[Items listed in a dataset]

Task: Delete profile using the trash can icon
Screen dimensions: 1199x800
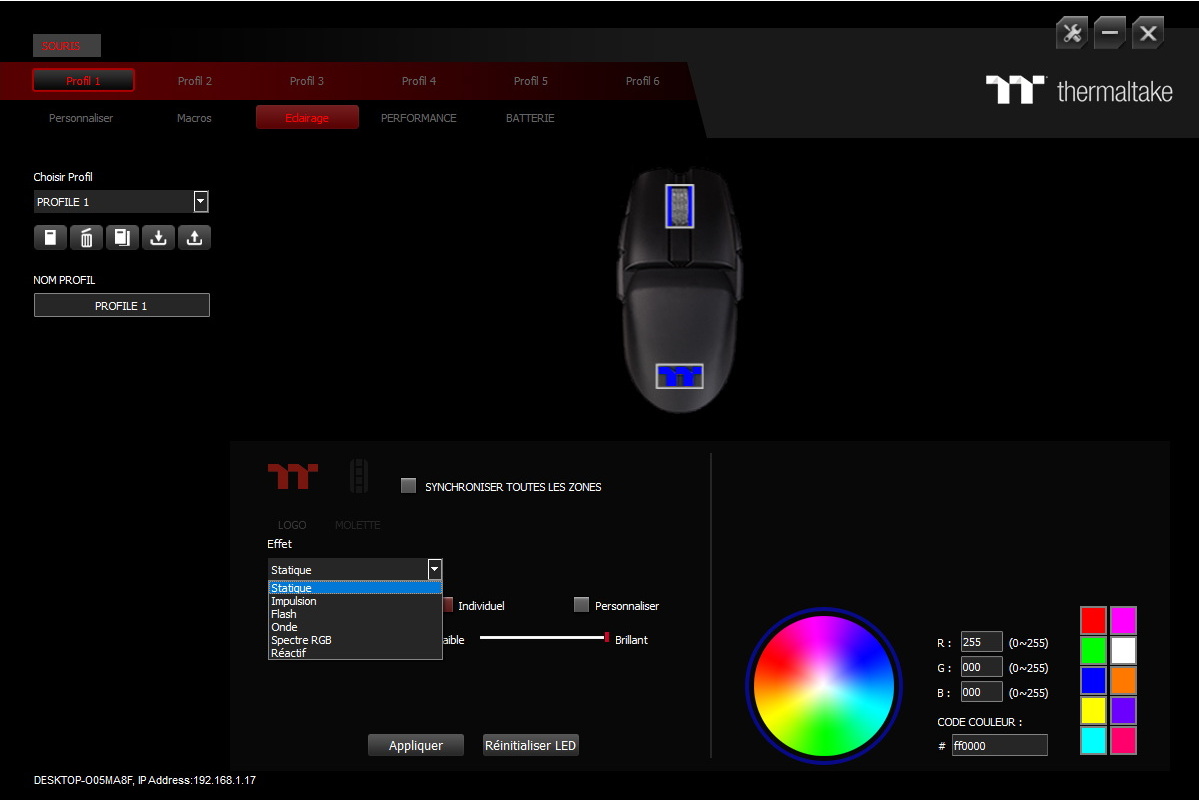Action: (86, 238)
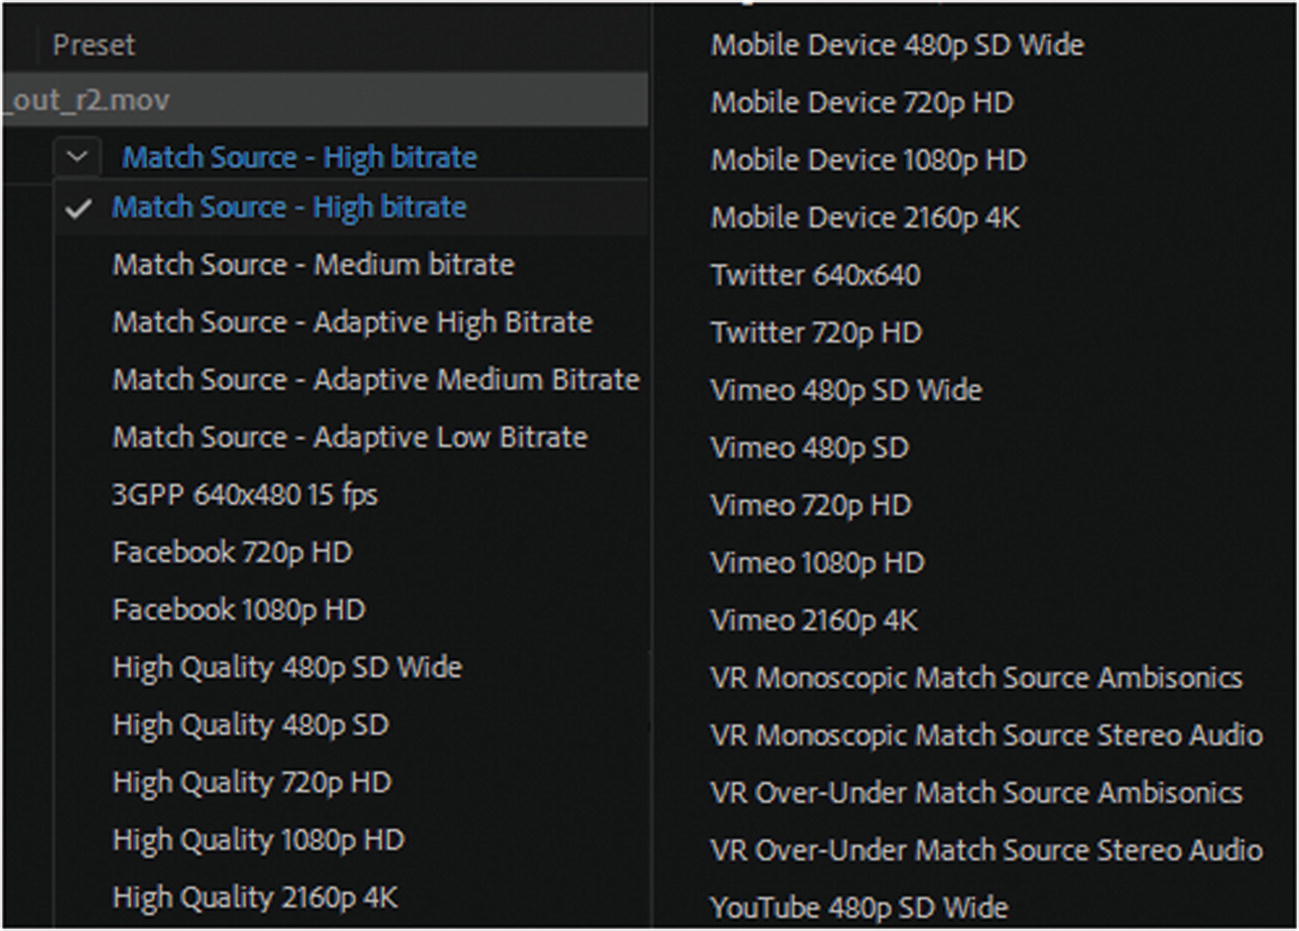Select VR Over-Under Match Source Stereo Audio
This screenshot has height=931, width=1299.
[986, 850]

What the task asks —
Quote the records in full and exactly; skip any image.

Result for this exercise —
Task: Delete profile using the trash can icon
Screen dimensions: 1199x800
Action: (86, 238)
Select VR Over-Under Match Source Stereo Audio
This screenshot has height=931, width=1299.
[986, 850]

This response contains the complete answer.